Of the tens of thousands of patients currently awaiting kidney transplants in the United States, one third are categorized as highly HLA-sensitized. Until recently, this population had to remain on dialysis for the remainder of their lives. Cedars-Sinai offers these patients hope for a kidney transplant through the Transplant Immunotherapy Program. This groundbreaking program includes immunotherapy treatment first adapted for use in transplantation by Cedars-Sinai researchers.

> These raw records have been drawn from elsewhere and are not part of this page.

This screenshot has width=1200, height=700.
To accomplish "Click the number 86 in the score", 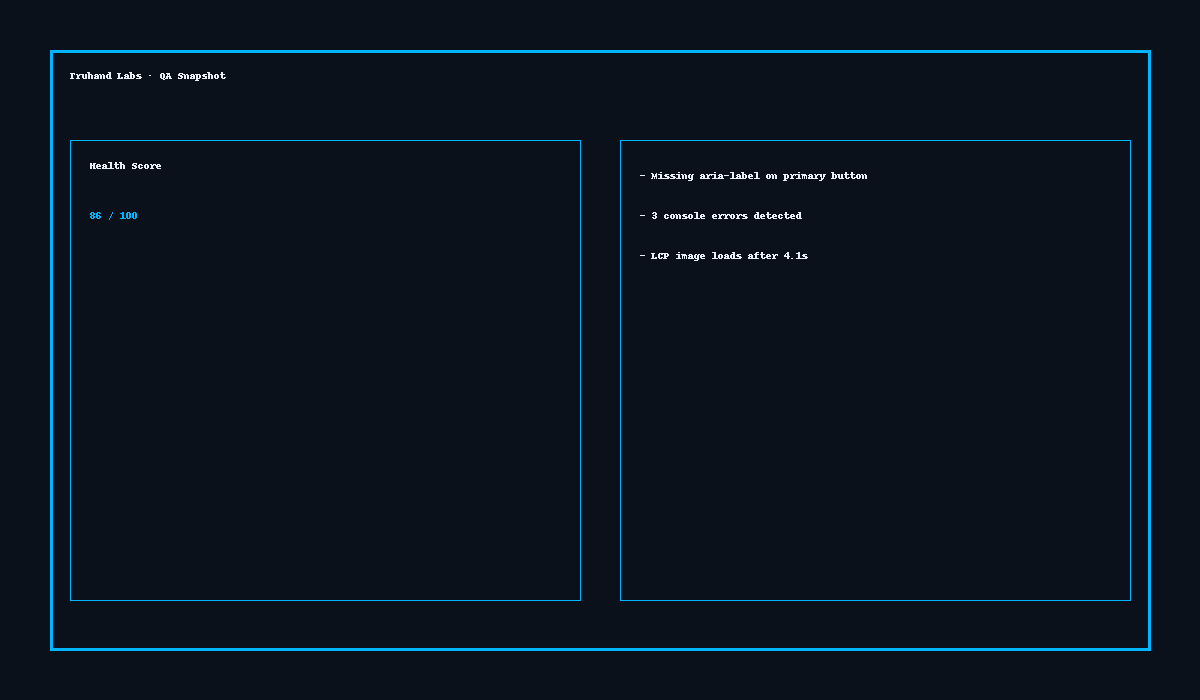I will pos(95,216).
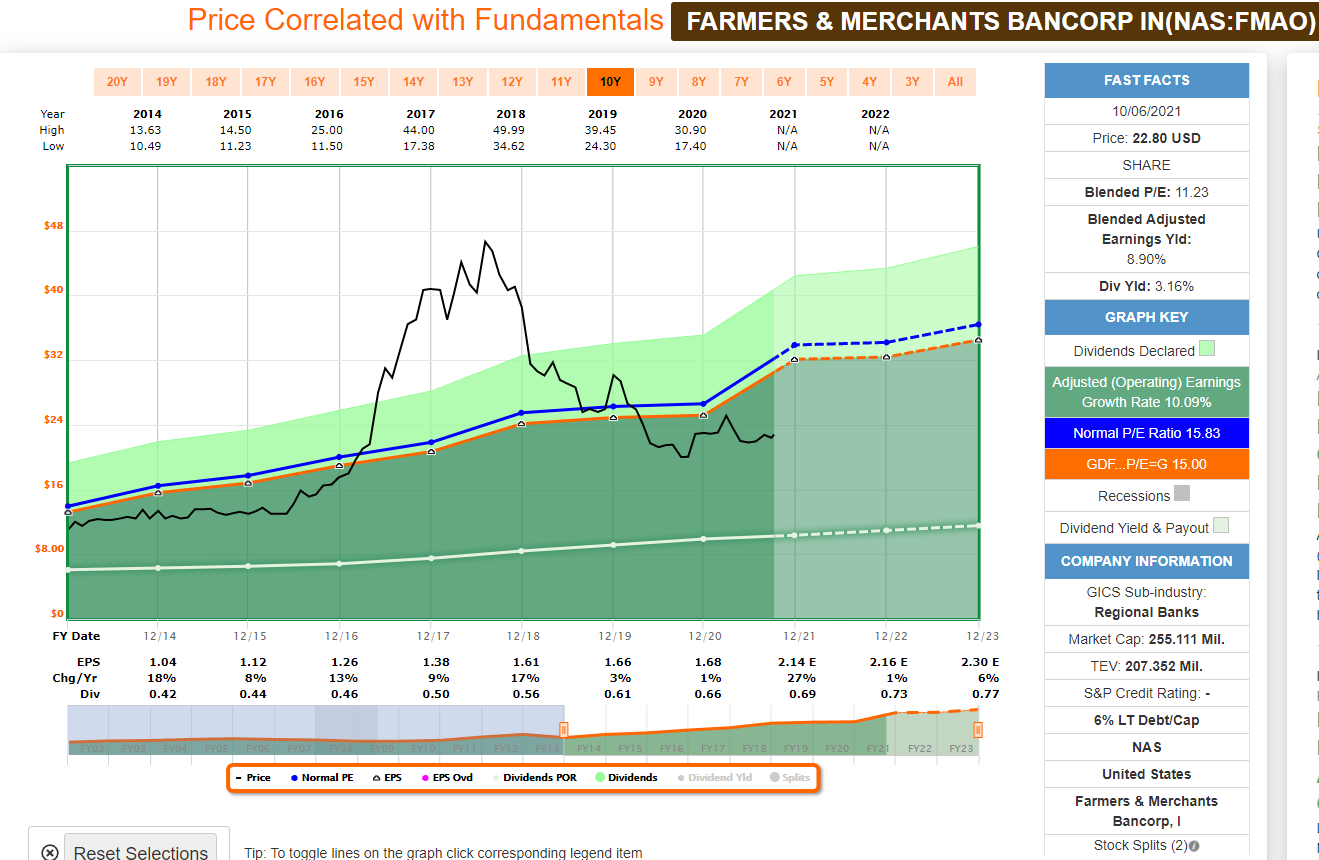Click the Recessions gray key box
The image size is (1319, 860).
pos(1182,494)
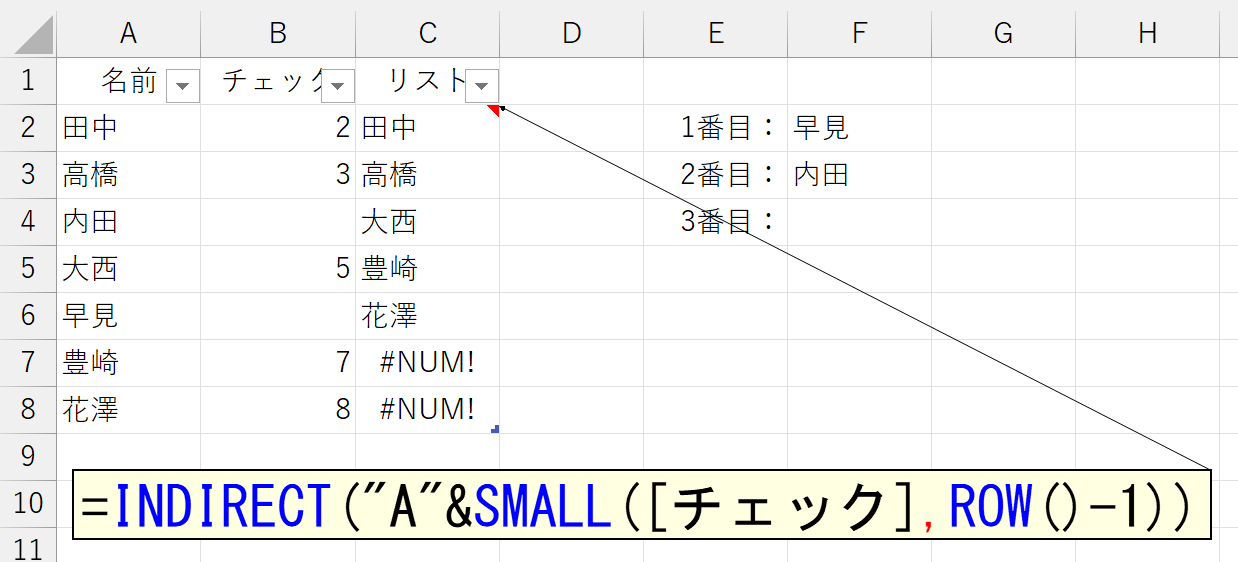The width and height of the screenshot is (1238, 562).
Task: Select the first #NUM! error cell
Action: (x=427, y=363)
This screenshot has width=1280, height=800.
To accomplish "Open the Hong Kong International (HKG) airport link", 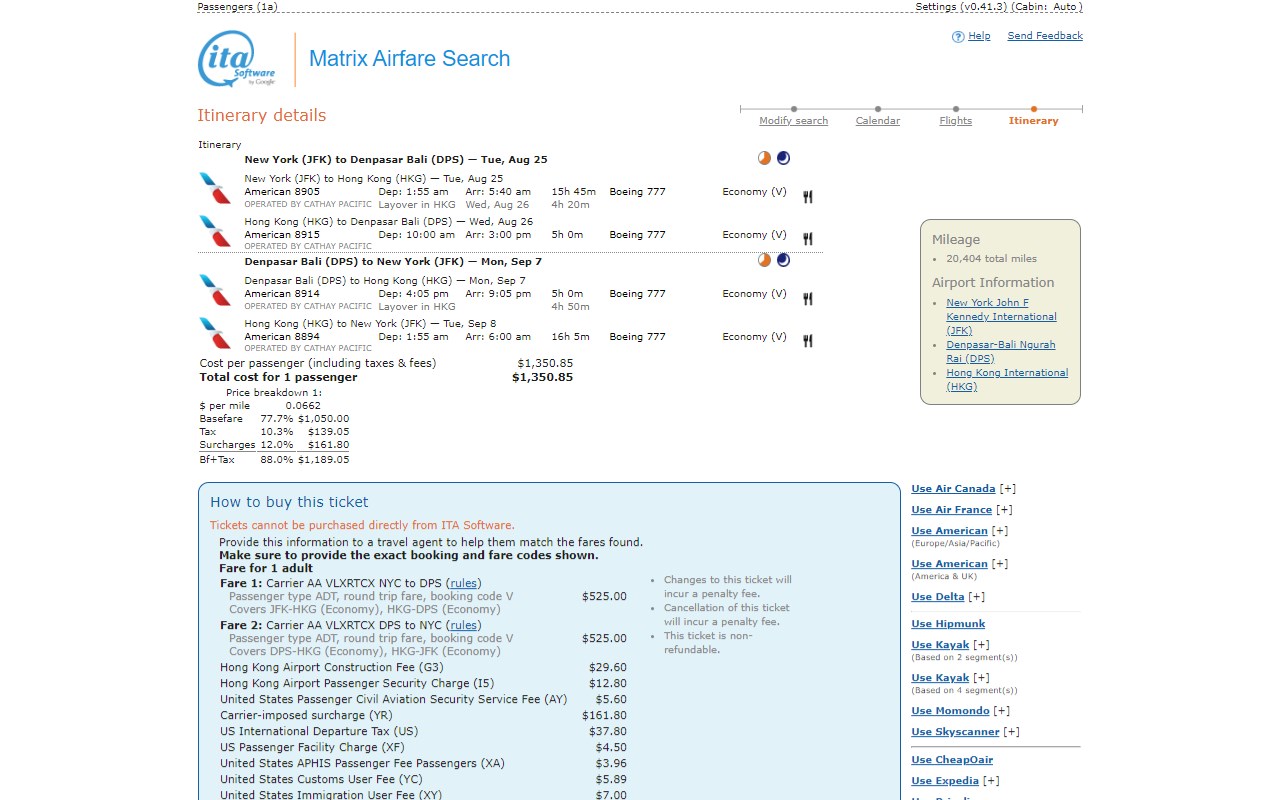I will click(1007, 379).
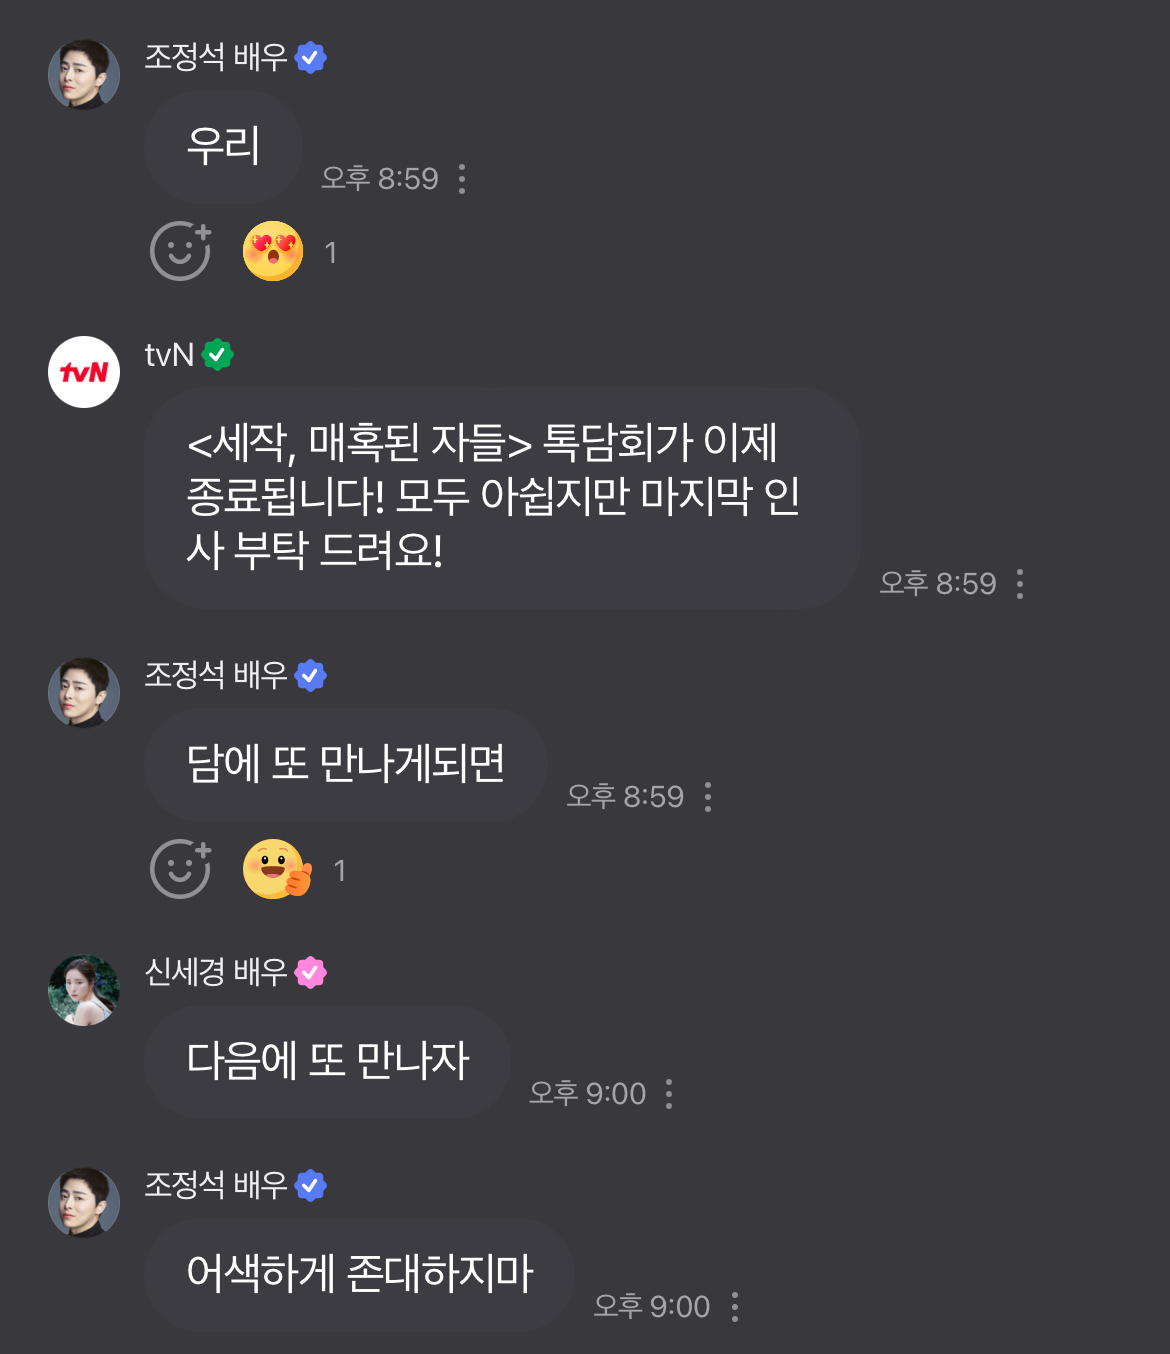Tap the 다음에 또 만나자 message bubble

coord(327,1062)
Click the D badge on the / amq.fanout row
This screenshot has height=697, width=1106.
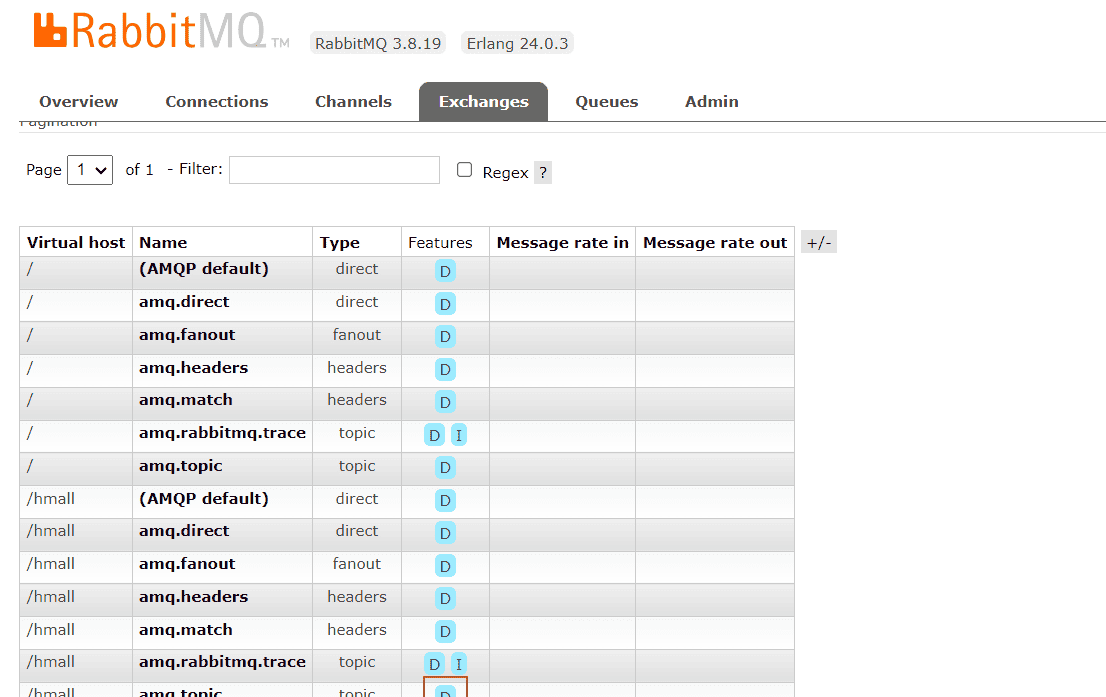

HLA stands for human leukocyte antigen, which consists of proteins that regulate the way the body recognizes foreign substances. In HLA-sensitized organ recipients, the patient has developed antibodies to the potential donor's HLA. If a transplant takes place, the recipient's immune system would attack the HLA-bearing cells in the donor organ, leading to the organ's failure.
Individuals become HLA-sensitized through pregnancy (women are exposed to foreign tissue from their fetuses), previous organ transplants or blood transfusions.
Transplant immunotherapy reduces HLA sensitivity by adding helpful antibodies to the patient's bloodstream. This lowers the level of HLA-sensitive antibodies and blocks their ability to attack a transplanted organ. Both pediatric and adult recipients of kidney transplants have been treated successfully.
Cedars-Sinai is also conducting clinical trials of transplant immunotherapy medications.